Problem with capacitor voltage example

[sshoptaugh1991]

Alright, I feel really stupid right now.  I cannot figure out this example problem in my textbook.  The problem is to find the waveform of the voltage in a capacitor by analyzing the current waveform.  I understand how the i(t) equations are derived, as well as the first v(t) equation for the interval 0 <= t <= 2ms.

The problem arises when I am at the step of the v(t) equation over the interval 2ms <= t <= 4ms.  I understand how they got v(t) = -2t by integrating, but where did the + 8(10^-3) come from?  Am I not seeing a step, or am I making a mistake in my math somewhere?  The result I had thought would be correct is v(t) = -2t + 4(10^-3) for 2ms <= t <= 4ms.

[Ratch]

sshoptaugh1991,

If you integrate the current between 2 to 4 mv, you will get the term shown below in the attachment.  The integration shown in the book matches what I calculated using a math program, so you can assume it is correct.  Try calculating again and see if you get the same answer.

Ratch

[Fgrir]

where did the + 8(10^-3) come from?

I think you have neglected the constant term that arises from the beginning of the integration interval for the last step.

https://en.wikipedia.org/wiki/Fundamental_theorem_of_calculus#Corollary

[sshoptaugh1991]

So just remove the -8(10^-6) as a constant, and thus the constant with the 1/C coefficient comes out to be -2 and just distributes to the integral of 1 and + 4(10^-3)?

[Ratch]

So just remove the -8(10^-6) as a constant, and thus the constant with the 1/C coefficient comes out to be -2 and just distributes to the integral of 1 and + 4(10^-3)?

Still don't get it?  Look at my attachment above.  One of the 1/250 mv = 4 mv comes from the capacitor being energized to 4 mV during the first 2 ms..  The other 1/250mv comes from the integration.  Together they equal 8 mv, which is what you were asking about.

Ratch

[sshoptaugh1991]

I still do not understand, I apologize.  This must be something very elementary that I am not getting.

So the expression below is what we start with on the interval of 2ms <= t <= 4ms

Step 1) Integrate the term -8(10^-6) to get a result of  -8(10^-6)t,  but 4(10^-3) remains the same
Step 2) Divide the result of the integral by the term 4(10^-6) to get a result of -2t and the 4(10^-3) still remains
Step 3) Since this is for the interval 2ms <= t <= 4ms, we still need to add the result of the interval of 0 <= t <= 2ms, 4(10^-3),
           resulting in v(t) = -2t + 8(10^-3)

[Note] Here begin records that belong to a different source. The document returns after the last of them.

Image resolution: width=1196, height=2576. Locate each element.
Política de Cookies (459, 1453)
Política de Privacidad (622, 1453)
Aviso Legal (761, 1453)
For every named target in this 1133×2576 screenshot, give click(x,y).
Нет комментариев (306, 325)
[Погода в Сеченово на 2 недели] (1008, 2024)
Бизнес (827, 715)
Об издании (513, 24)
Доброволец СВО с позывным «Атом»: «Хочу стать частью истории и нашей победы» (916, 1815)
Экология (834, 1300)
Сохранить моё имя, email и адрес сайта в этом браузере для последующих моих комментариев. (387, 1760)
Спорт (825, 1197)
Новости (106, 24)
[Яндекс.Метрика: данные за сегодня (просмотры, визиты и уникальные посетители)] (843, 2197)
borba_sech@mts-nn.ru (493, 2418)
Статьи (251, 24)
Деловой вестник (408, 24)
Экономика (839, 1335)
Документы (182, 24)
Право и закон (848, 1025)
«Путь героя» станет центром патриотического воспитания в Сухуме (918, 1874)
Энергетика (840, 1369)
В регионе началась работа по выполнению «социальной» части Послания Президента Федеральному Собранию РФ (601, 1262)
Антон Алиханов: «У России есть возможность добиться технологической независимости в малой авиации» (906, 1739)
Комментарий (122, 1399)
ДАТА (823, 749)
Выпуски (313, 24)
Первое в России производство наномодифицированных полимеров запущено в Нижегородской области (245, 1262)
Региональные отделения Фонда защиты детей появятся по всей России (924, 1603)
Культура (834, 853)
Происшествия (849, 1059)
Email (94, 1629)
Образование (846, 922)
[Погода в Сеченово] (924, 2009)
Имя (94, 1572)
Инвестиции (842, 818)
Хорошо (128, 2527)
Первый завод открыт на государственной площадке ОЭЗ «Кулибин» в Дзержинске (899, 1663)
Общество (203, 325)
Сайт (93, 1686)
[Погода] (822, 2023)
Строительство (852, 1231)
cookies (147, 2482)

Am I on the right track here, or am I still off by a big step?

[sshoptaugh1991]

I got it!  I can't believe it took me this long to see it, but I got it.  I was forgetting to finish the integration of -8(10^-6)t by doing the definite integral calculation.

After integration, the result is:
-8(10^-6)t/4(10^-6) + 16(10^-9)/4(10^-6) + 4(10^-3)

Simplifies to:
-2t + 4(10^-3) + 4(10^-3)  ===>   v(t) = -2t + 8(10^-3)

I feel really dumb now for not catching that crucial mistake.

Thanks Ratch!

[sshoptaugh1991]

One more question about this example problem:

If the graph of the current is in amps (A), why are the values in the i(t) equations written as microamps (uA)?

[Ratch]

One more question about this example problem:

If the graph of the current is in amps (A), why are the values in the i(t) equations written as microamps (uA)?

The vertical axis of the graph contains a misprint.  It should be labeled as microamps.

Ratch

[Dave]

There is another more crucial mistake in the voltage graph. The left part of the voltage graph should be perfectly parabolic - zero slope at the beginning (corresponding to zero initial current) and progressively getting steeper and steeper.

[MrAl]

Alright, I feel really stupid right now.  I cannot figure out this example problem in my textbook.  The problem is to find the waveform of the voltage in a capacitor by analyzing the current waveform.  I understand how the i(t) equations are derived, as well as the first v(t) equation for the interval 0 <= t <= 2ms.

The problem arises when I am at the step of the v(t) equation over the interval 2ms <= t <= 4ms.  I understand how they got v(t) = -2t by integrating, but where did the + 8(10^-3) come from?  Am I not seeing a step, or am I making a mistake in my math somewhere?  The result I had thought would be correct is v(t) = -2t + 4(10^-3) for 2ms <= t <= 4ms.

The short answer is because the input current is a ramp, we have to solve for the slope so that we can integrate.  That is where the 8e-3 comes from.

For slope 'm' w have:
x*m=16b-6

where 16b-6 is the peak current at the top tip of the ramp, and we solve his for the slope 'm' at x=0.002 seconds.